Directions for this task: Turn the items from the line with "The image size is (450, 800)." to the line with "This screenshot has width=1263, height=744." into a Markdown table with columns Row and Line, numbering each non-blank line and skipping blank ones. Leave the pictures out.

(Beginning of Input data)

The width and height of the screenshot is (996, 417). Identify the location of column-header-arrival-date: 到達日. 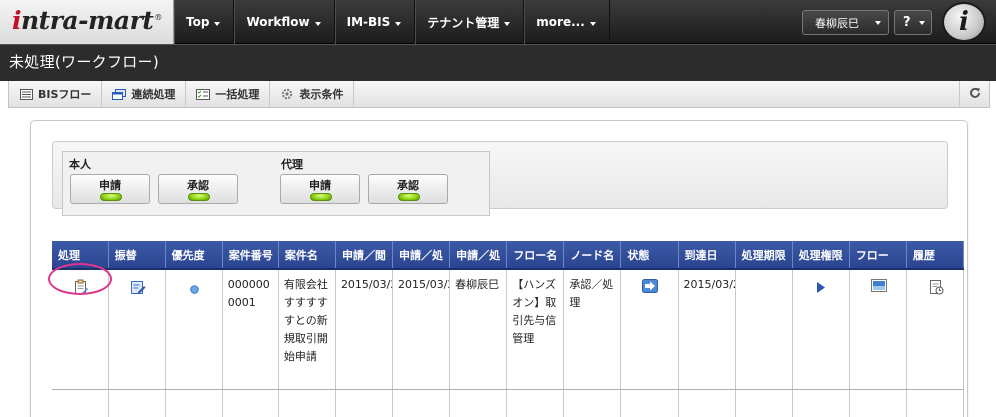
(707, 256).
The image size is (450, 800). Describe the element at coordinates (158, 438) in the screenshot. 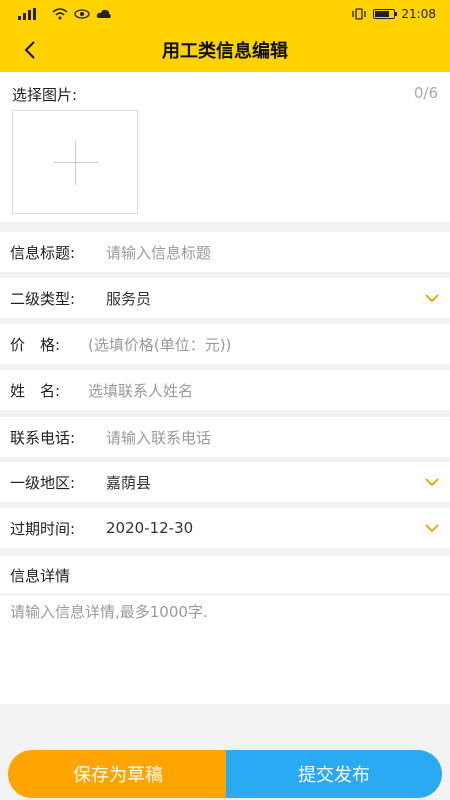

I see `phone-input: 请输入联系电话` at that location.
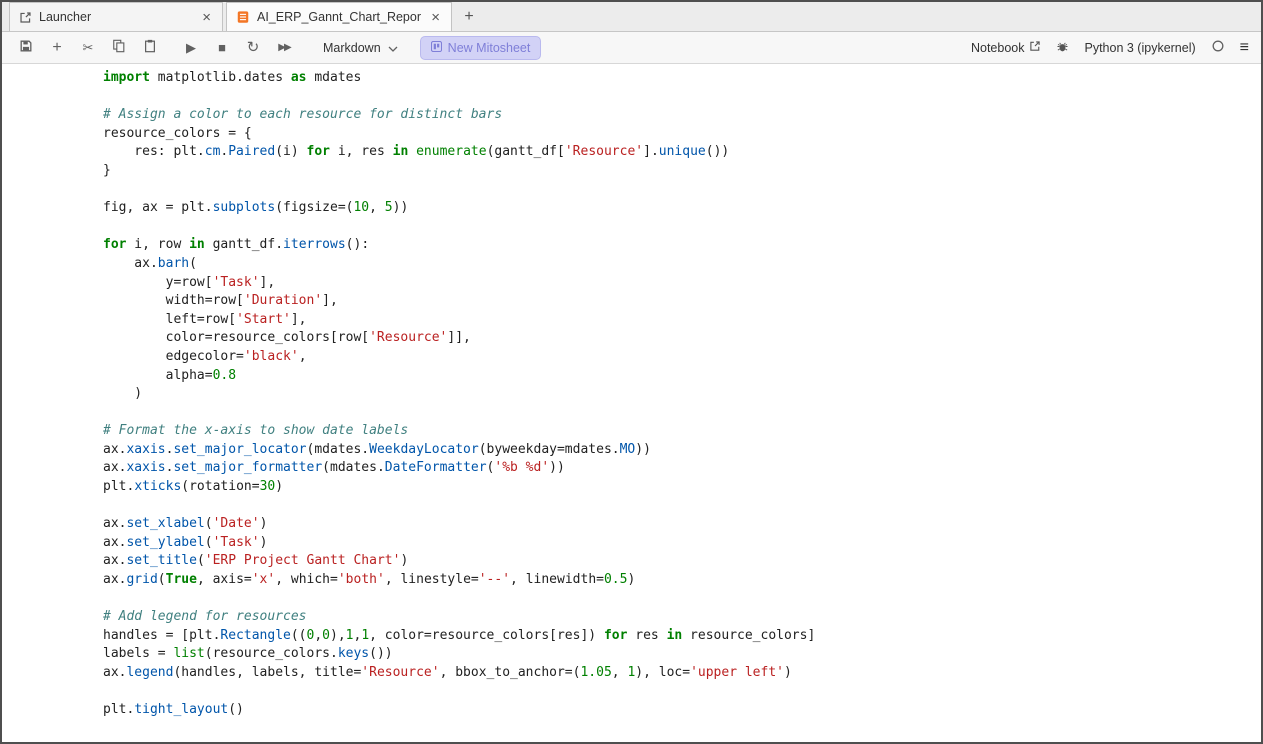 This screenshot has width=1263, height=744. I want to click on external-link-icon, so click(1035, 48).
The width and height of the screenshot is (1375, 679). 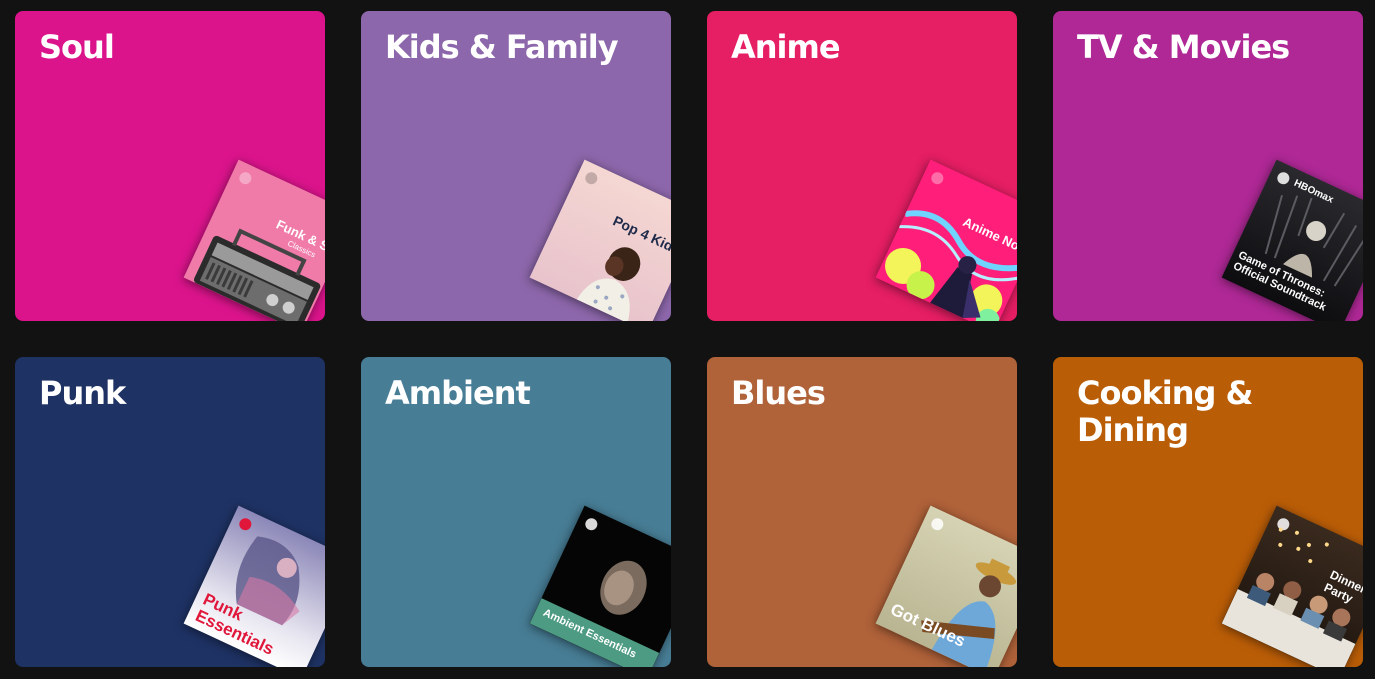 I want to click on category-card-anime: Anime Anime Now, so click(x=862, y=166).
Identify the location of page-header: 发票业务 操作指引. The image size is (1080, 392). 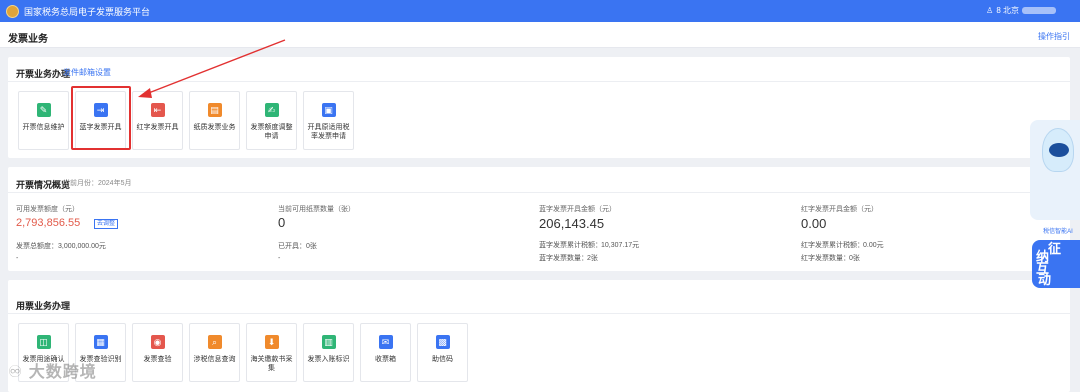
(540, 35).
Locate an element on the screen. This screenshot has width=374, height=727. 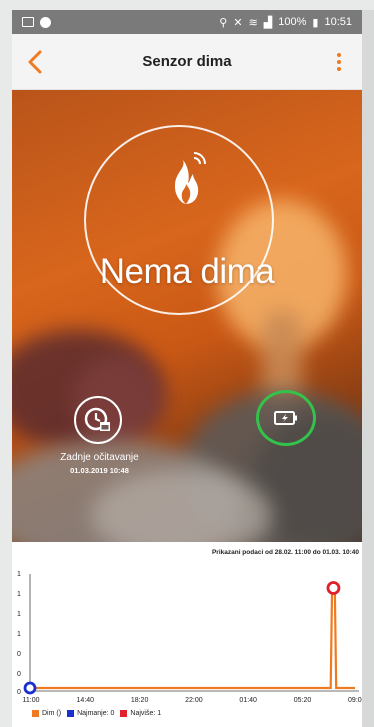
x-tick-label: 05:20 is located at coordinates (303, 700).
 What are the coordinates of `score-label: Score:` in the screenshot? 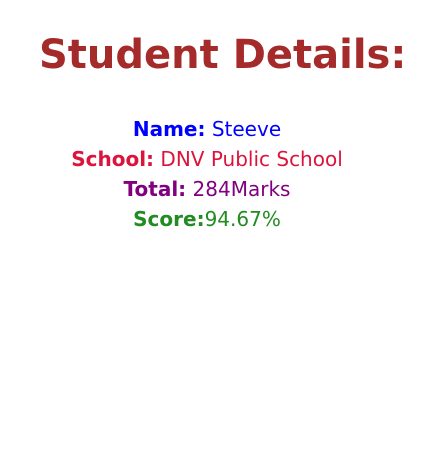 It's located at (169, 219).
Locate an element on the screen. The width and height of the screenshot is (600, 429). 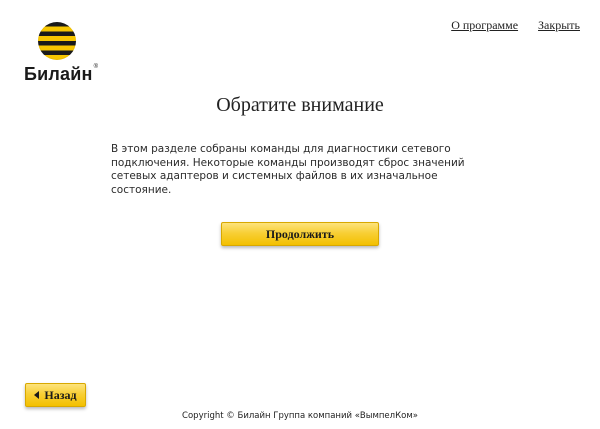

(End of Input data)

Answer for the task:
| Row | Line |
|---|---|
| 1 | The image size is (450, 800). Describe the element at coordinates (158, 438) in the screenshot.  |
| 2 | I see `phone-input: 请输入联系电话` at that location. |
| 3 |  This screenshot has width=1263, height=744. I want to click on external-link-icon, so click(1035, 48). |